Deux ans et demi plus tard, après de nombreux débats avec mes consœurs et confrères, voilà donc que je me résous à réactiver mon seul compte Facebook, non sans amertume, et je me dois sans doute de vous expliquer pourquoi (si vous en avez quelque chose à faire, bien sûr…).
D’abord, je tiens à dire que le réseau libre et open-source Mastodon reste mon média de prédilection, ma véritable maison, et que je continuerai de le défendre et de vous y espérer de plus en plus nombreux (vous êtes désormais plus de six mille à m’y suivre, dans une ambiance bien plus saine et plus bienveillante, avec des débats plus riches et plus éclairés…). Je reste convaincu que seule cette forme de réseau social, sans publicité ni détenteur privé, pourra nous sortir collectivement des travers propres aux réseaux sociaux propriétaires, des conflits politiques dans lesquels ils nous conduisent et du clivage de plus en plus grand qu’ils érigent entre les habitants de cette jolie planète, en favorisant leur opposition et leurs longues engueulades (source d’audience profitable aux seuls annonceurs…).

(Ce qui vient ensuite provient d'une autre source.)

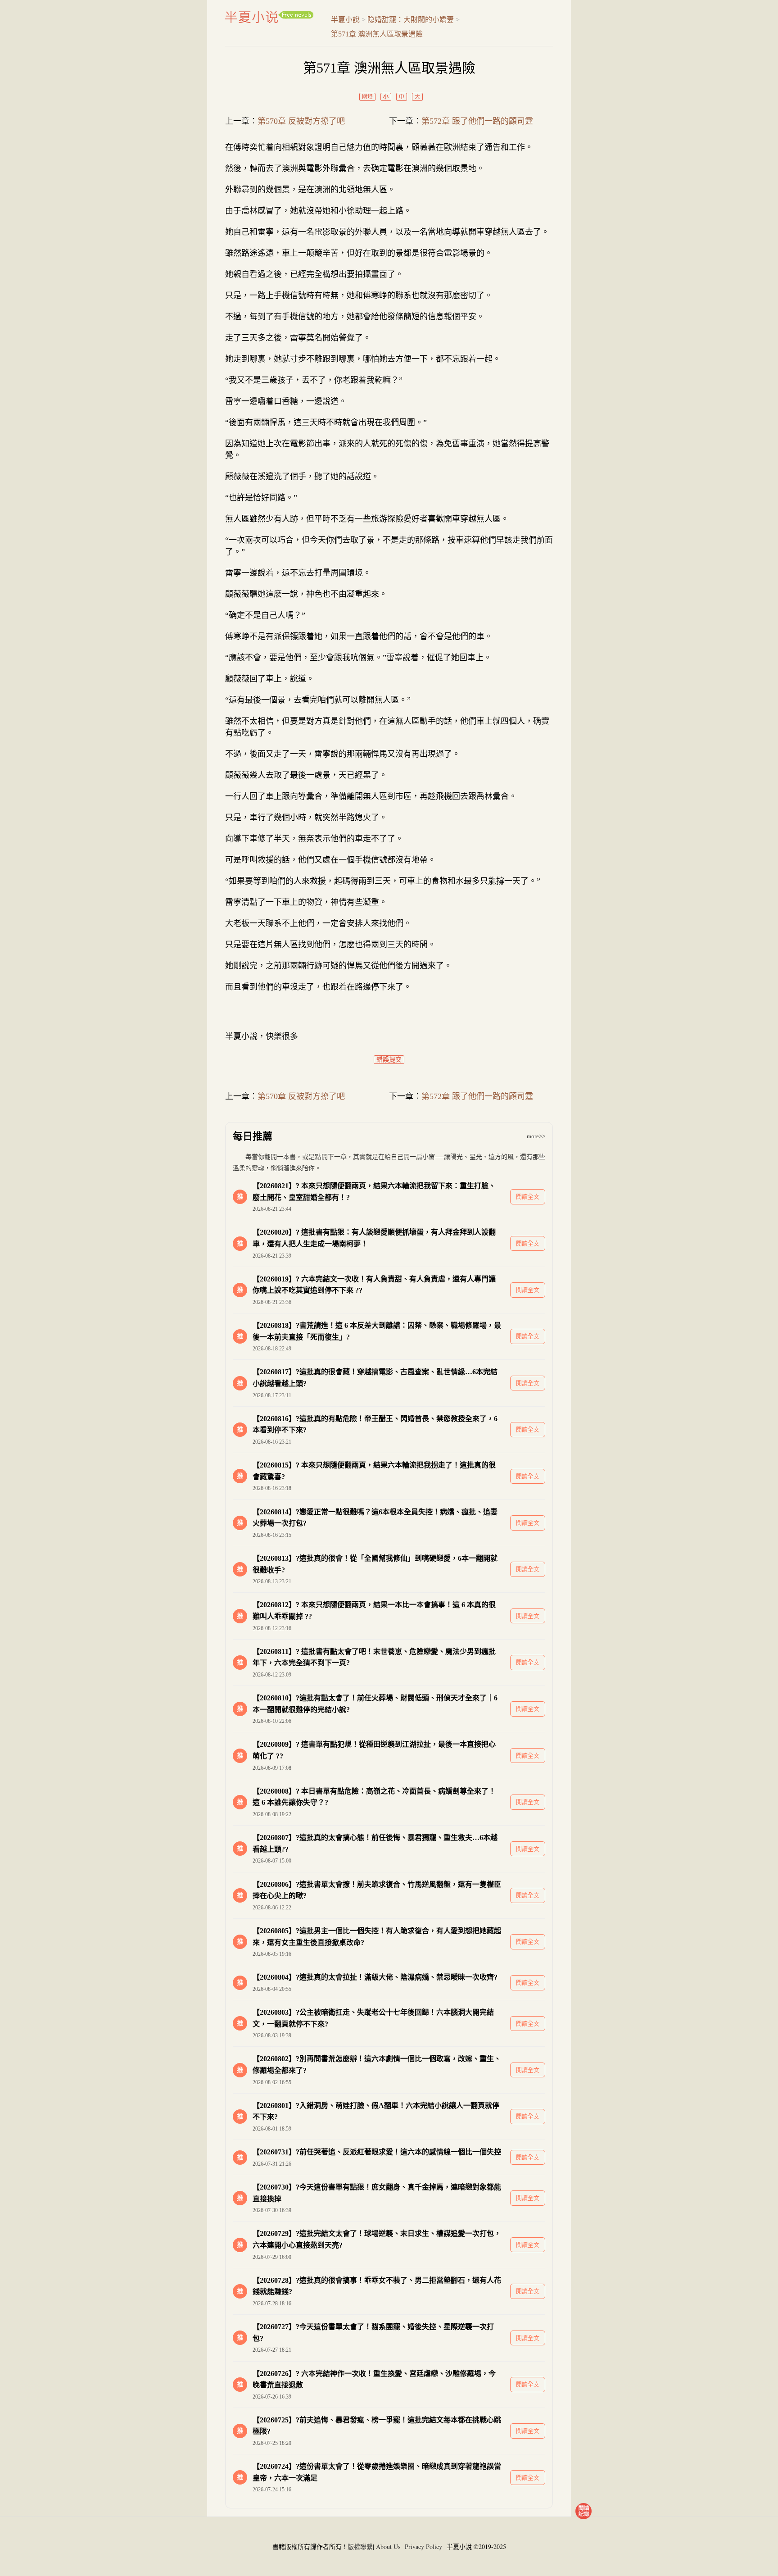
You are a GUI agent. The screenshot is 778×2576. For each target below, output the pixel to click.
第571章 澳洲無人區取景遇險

Mais voilà, il faut bien que je le reconnaisse : en dehors de quelques amis idéalistes (ou compatissants), la profession n’a pas vraiment suivi le mouvement, et je ne vous cache pas que je suis un peu fatigué de conduire seul ce combat… Si j’ai trouvé sur Mastodon une communauté extraordinaire, par nature plus proche de mes aspirations philosophiques, car libertaire, les écrivains, éditeurs et journalistes n’ont pas franchi le pas, pour la plupart, n’ont pas eu la patience d’attendre que la communauté se reforme ailleurs et sont resté sur lesdits réseaux propriétaires. Je le regrette profondément, car je pense que, eussions-nous tous joué le jeu, nous avions là le moyen d’agir collectivement pour la sauvegarde d’un tissu social bienveillant et de nous débarrasser de “ Goliath ” (comprenne qui pourra…), au moins dans notre grande famille de la culture. Certes, la folie ubuesque d’Elon Musk a fini par convaincre un plus grand nombre de quitter Twitter (il était temps), mais ce n’est pas allé beaucoup plus loin…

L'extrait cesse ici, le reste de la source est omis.